_SELECTION_
▶

[Bioperl-l] Splitting BLAST report

Luis-Miguel Rodríguez Rojas lmrodriguezr at gmail.com
Wed May 11 15:32:50 UTC 2011


Hello Dave,

Thanks for your answer.  Yes, I am currently working in your second
suggestion.  It is pretty simple, indeed.

Thanks!
LRR

--
Luis M. Rodriguez-R
[ http://thebio.me/lrr ]
---------------------------------
UMR Résistance des Plantes aux Bioagresseurs - Group effecteur/cible
Institut de Recherche pour le Développement, Montpellier, France
[ http://bioinfo-prod.mpl.ird.fr/xantho | Luismiguel.Rodriguez at ird.fr ]
+33 (0) 6.29.74.55.93

Unidad de Bioinformática del Laboratorio de Micología y Fitopatología
Universidad de Los Andes, Bogotá, Colombia
[ http://lamfu.uniandes.edu.co | luisrodr at uniandes.edu.co ]
+57 (1) 3.39.49.49 ext 2777



2011/5/11 Dave Messina <David.Messina at sbc.su.se>

> Hi Luis-Miguel,
>
> That's right, you can't write out blastxml from within BioPerl.
>
> Have you looked at blast_formatter that comes with BLAST+, though? From the
> manual:
>
> "It may be helpful to view the same BLAST results in different formats. A
> user may first parse the tabular format looking for matches meeting a
> certain criteria, then go back and examine the relevant alignments in the
> full BLAST report."
>
> So you might be able to do what you want using command-line tools from the
> NCBI.
>
> Otherwise, xml is extremely structured, so if you just want to break it up
> into files query by query, it would probably be pretty straightforward using
> good old-fashioned Perl.
>
>
> Dave
>
>
>
>
> 2011/5/11 Luis-Miguel Rodríguez Rojas <lmrodriguezr at gmail.com>
>
>> Dear all,
>>
>> Is there a way to split BlastXML report with multiple queries into several
>> BlastXML reports with one query each?

◀

_EXTRACTED RECORDS_
▶

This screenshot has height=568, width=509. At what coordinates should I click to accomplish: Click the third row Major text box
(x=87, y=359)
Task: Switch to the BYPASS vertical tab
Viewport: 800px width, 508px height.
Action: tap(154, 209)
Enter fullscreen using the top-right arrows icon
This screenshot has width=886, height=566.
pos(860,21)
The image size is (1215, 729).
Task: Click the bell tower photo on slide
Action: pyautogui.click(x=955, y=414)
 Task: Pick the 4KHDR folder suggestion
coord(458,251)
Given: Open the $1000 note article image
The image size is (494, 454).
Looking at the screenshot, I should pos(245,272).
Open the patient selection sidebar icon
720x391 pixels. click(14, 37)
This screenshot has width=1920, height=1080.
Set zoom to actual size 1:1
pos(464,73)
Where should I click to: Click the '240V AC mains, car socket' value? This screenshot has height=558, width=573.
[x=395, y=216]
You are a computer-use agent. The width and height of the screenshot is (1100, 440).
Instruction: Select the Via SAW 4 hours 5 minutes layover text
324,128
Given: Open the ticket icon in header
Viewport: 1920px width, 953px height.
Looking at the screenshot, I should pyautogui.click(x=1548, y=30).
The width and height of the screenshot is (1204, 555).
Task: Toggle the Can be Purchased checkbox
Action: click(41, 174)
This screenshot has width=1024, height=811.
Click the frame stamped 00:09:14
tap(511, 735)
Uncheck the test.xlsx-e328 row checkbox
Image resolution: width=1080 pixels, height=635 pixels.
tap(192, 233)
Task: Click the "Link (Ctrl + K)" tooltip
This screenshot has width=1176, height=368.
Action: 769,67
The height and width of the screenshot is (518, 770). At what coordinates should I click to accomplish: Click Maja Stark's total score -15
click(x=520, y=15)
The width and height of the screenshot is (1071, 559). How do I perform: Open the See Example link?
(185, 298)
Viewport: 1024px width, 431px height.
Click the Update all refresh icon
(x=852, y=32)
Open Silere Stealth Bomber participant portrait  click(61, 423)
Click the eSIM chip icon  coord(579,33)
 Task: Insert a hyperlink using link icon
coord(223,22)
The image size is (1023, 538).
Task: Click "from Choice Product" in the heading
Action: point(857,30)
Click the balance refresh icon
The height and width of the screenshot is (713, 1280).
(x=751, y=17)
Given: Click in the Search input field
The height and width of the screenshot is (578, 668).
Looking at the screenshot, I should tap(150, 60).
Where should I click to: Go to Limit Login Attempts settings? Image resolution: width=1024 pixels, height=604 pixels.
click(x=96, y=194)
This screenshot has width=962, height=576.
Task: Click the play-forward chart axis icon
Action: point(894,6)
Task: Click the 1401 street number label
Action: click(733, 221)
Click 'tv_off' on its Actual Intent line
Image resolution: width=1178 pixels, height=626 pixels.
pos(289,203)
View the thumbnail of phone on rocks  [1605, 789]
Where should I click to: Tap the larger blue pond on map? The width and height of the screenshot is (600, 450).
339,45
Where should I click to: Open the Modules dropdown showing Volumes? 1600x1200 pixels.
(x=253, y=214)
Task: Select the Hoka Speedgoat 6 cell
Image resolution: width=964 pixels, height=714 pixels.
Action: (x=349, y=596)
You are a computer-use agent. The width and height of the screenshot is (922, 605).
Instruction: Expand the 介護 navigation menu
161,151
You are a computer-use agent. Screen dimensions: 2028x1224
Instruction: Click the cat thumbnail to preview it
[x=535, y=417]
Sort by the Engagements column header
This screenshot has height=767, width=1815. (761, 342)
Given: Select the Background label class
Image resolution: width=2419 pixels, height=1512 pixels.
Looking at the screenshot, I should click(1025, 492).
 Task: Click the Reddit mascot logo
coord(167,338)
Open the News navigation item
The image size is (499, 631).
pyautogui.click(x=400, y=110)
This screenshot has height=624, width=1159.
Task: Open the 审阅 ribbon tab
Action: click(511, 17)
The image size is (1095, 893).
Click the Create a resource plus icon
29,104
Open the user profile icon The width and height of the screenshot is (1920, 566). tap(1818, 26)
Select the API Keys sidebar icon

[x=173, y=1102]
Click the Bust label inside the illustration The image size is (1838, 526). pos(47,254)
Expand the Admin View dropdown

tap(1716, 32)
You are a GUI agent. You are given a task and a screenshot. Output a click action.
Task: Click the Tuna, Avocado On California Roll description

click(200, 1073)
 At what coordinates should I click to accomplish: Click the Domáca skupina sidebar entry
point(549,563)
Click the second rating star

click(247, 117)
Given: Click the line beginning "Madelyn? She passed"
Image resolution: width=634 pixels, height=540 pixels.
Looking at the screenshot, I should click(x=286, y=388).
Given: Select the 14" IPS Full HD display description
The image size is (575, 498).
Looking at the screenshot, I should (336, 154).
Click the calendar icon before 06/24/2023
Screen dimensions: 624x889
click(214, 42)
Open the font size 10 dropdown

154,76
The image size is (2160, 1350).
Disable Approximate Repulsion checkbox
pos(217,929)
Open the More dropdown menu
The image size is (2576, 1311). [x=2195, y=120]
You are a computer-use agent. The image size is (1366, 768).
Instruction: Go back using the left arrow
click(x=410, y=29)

◀

_WORK TO COMPLETE_
Pick up the thread about splitting a BLAST report where it ends and keep writing it.

_RESULT OF THE EXERCISE_
>>
>> So far, I have something similar to the following code:
>>
>> *#!/usr/bin/perl*
>> use strict;
>> use Bio::SearchIO;
>> *
>> *
>> *# $file contains the output file*
>> *# $severalQueries contain the queries*
>> *# %args contains other BLAST parameters*
>> *# [...] First, run the large BLAST:*
>> my $factory = Bio::Tools::Run::StandAloneBlast->new(%args);
>> $factory->o($file);
>> $factory->m(7); *# BlastXML*
>> my $report = $factory->blastall($severalQueries);
>> *
>> *
>> *# $dir is the output directory*
>> *# [...] Now, in another script, or another part of the script:*
>> my $report = Bio::SearchIO->new(-file=>$file, -format=>'blastxml');
>> mkdir $dir unless -d $dir;
>> while(my $result = $report->next_result){
>>    my $newFile = $dir."/".$result->query_accession.".xml";
>>    my $searchIO = Bio::SearchIO->new(-file=>">$newFile",
>> -output_format=>'blastxml');
>>    $searchIO->write_result($result);
>> }
>> *
>> *
>> *# [...]*
>> *__END__*
>>
>> The BLAST runs correctly, and the first output (the large XML) is there.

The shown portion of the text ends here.